= John Eddowes Bowman the Younger =

English chemist (1819–1854)

John Eddowes Bowman the Younger (1819–1854) was an English chemist.

==Life==
Bowman was the son of John Eddowes Bowman the elder, and brother of Sir William Bowman, physiologist and oculist, born at Welchpool on 7 July 1819. He was a pupil of John Frederic Daniell at King's College, London, and in 1845 succeeded William Allen Miller as demonstrator of chemistry there; he became subsequently, in 1851, the first professor of practical chemistry there. He was one of the founders of the Chemical Society of London.
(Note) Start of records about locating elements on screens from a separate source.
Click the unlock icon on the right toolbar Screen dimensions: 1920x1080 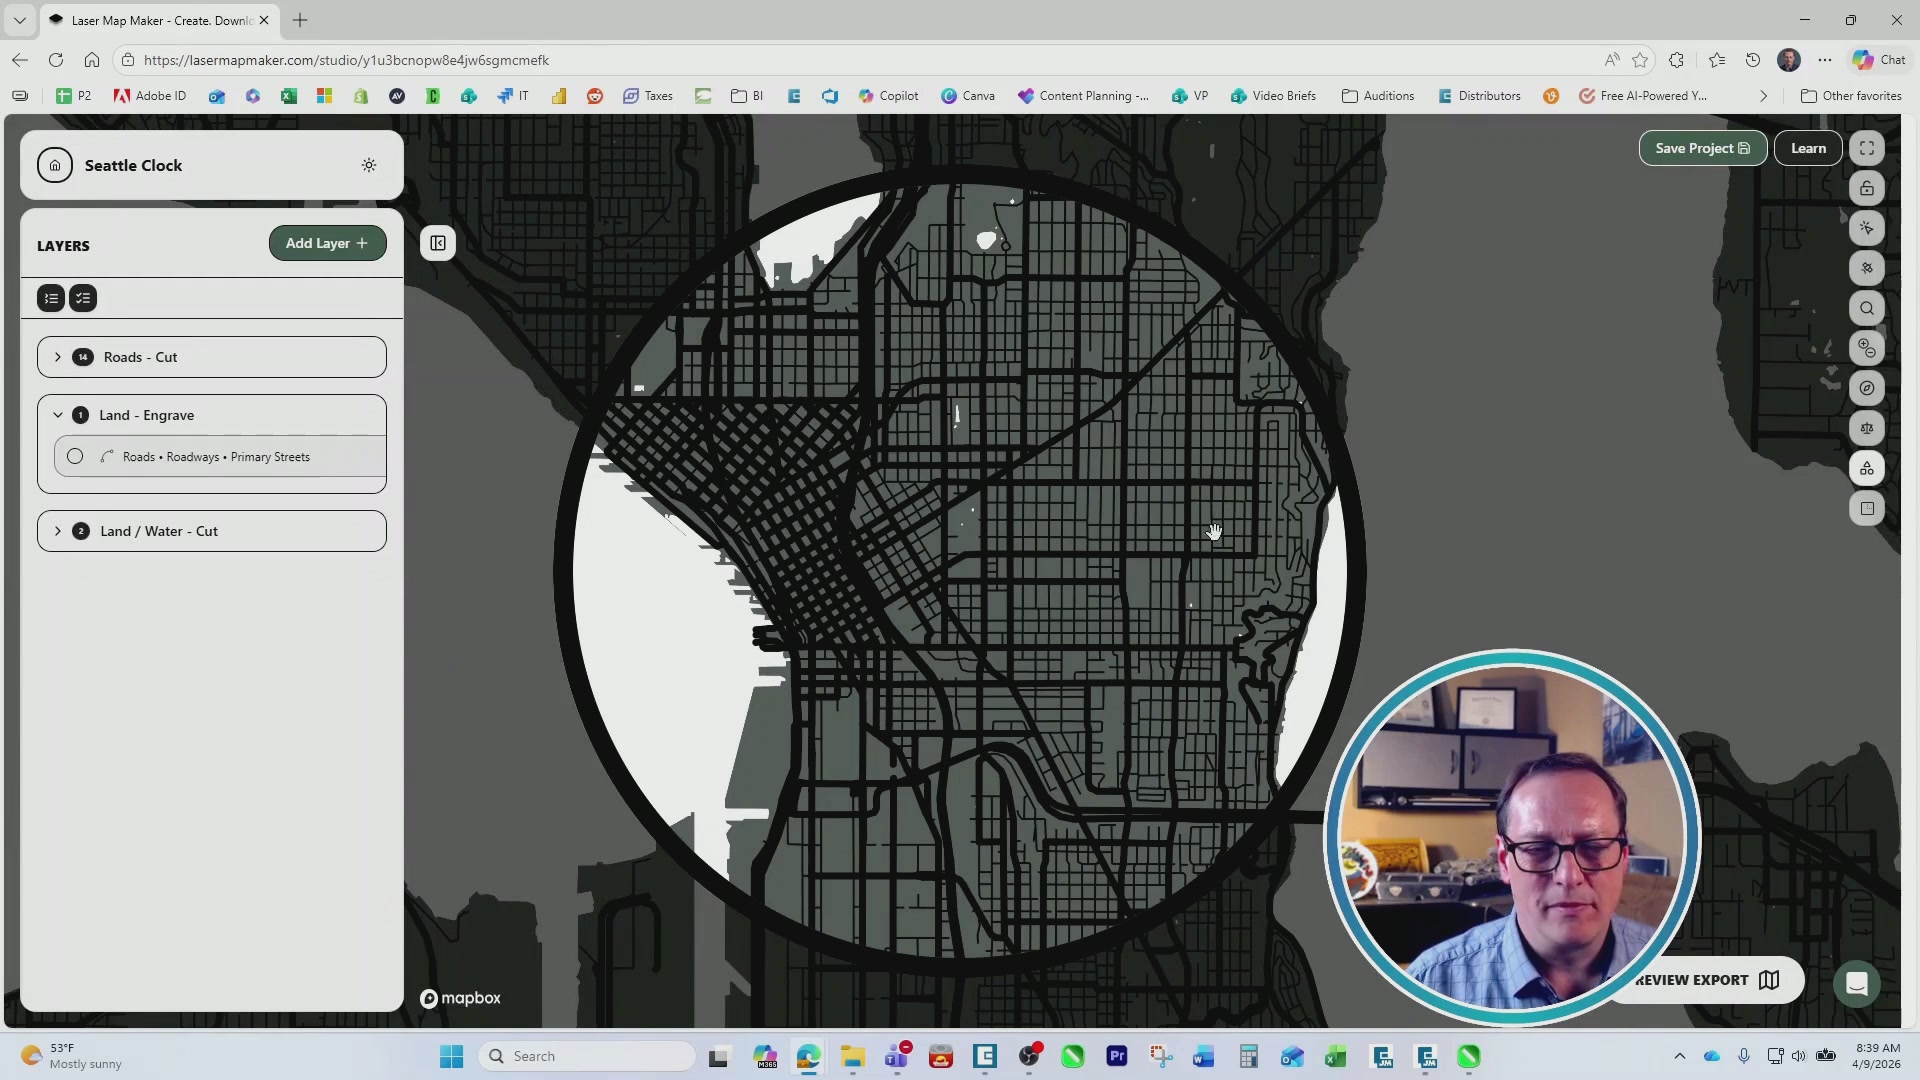coord(1866,188)
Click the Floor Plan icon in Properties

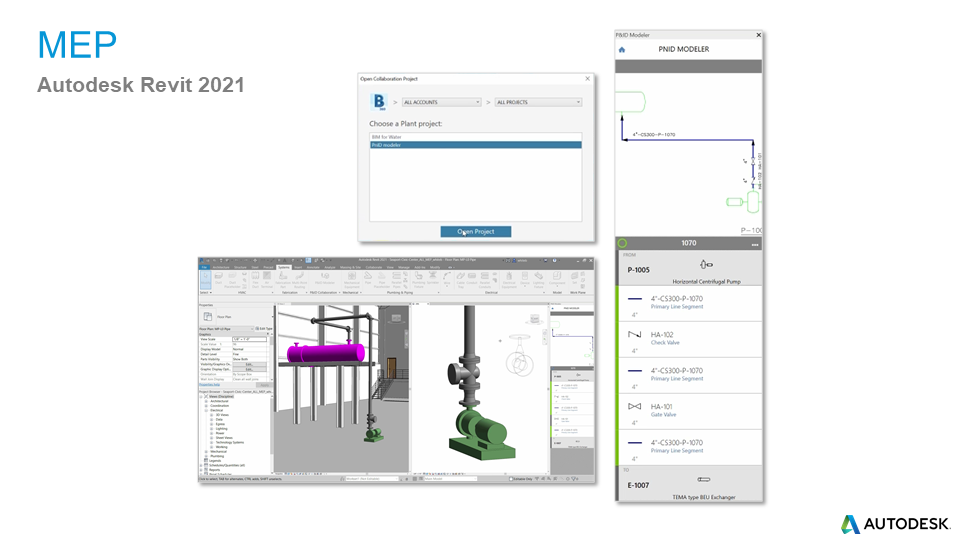pos(208,317)
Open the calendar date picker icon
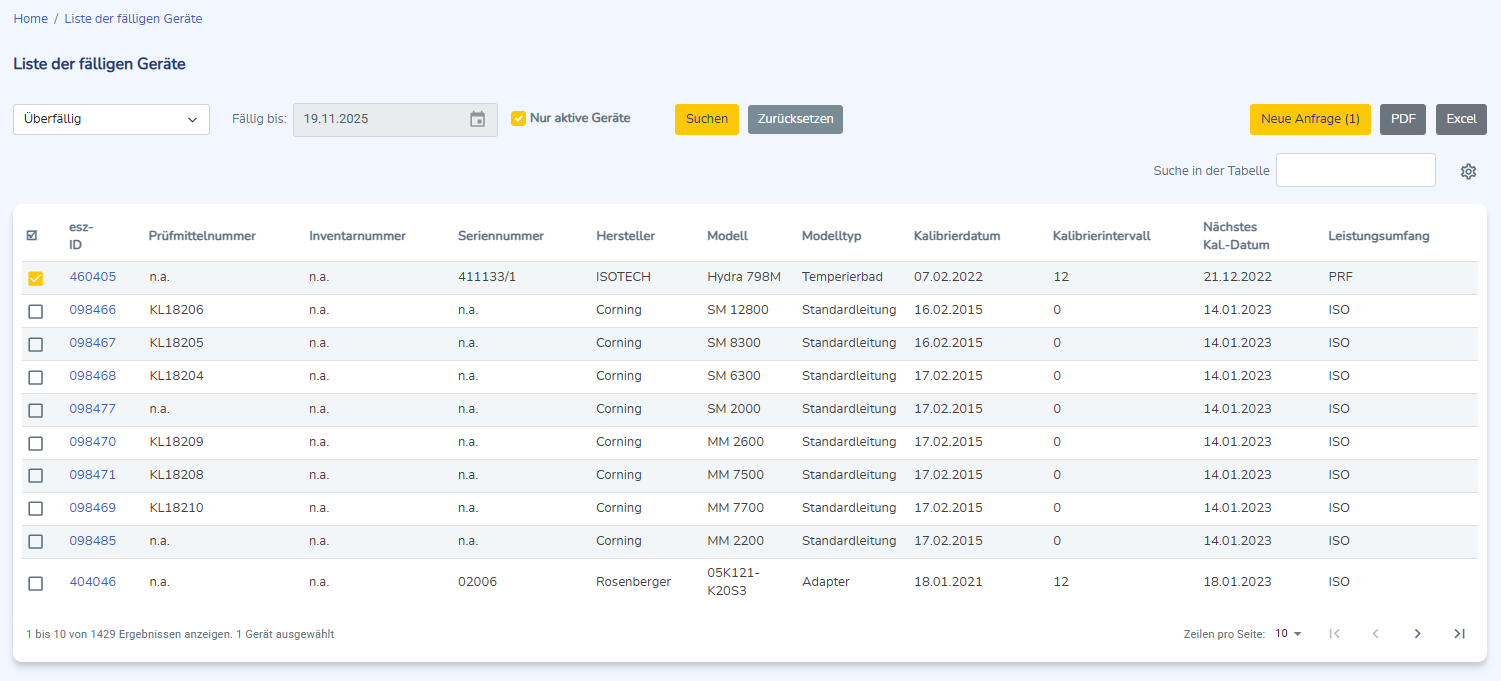1501x681 pixels. point(477,119)
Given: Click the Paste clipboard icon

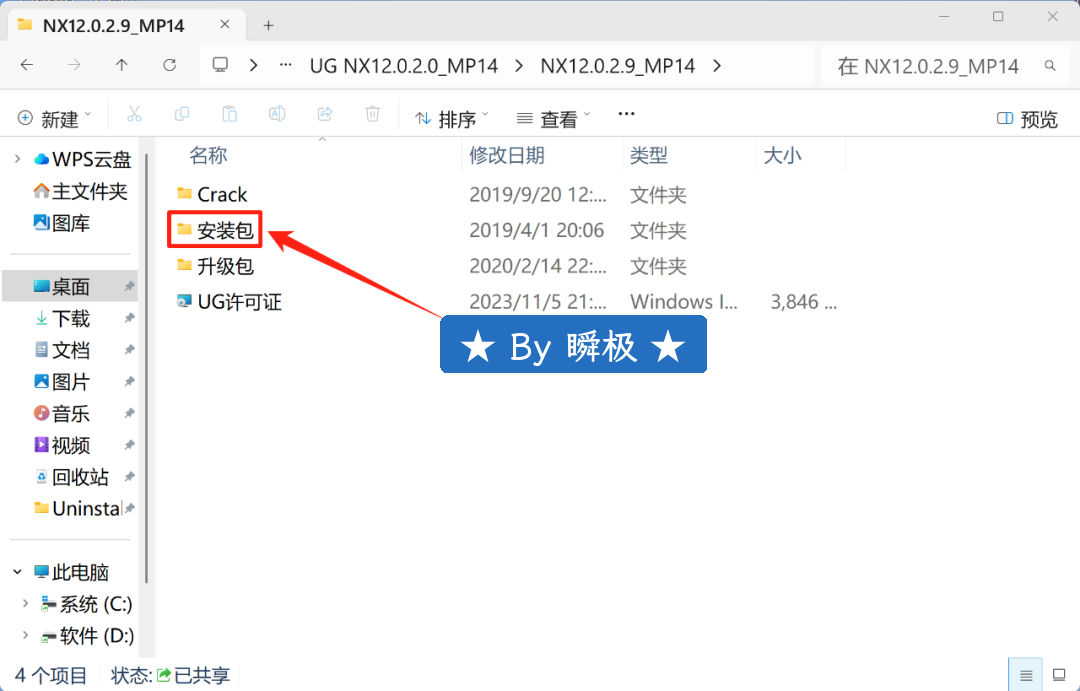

He died on 10 February 1854.

==Works==
Bowman published:

- A Lecture on Steam Boiler Explosions, 1845
- An Introduction to Practical Chemistry (London, 1848, Philadelphia, 1849; subsequent editions in 1854, 1858, 1861, 1866, and 1871)
- A Practical Handbook of Medical Chemistry (London, 1850, 1852, 1855, and 1862). Further editions of these latter works were edited by Charles Loudon Bloxam.

He also contributed to scientific journals.

==Family==
Bowman married in 1844 Ellen Paget (died 1868), fourth daughter of the surgeon Thomas Paget of Leicester.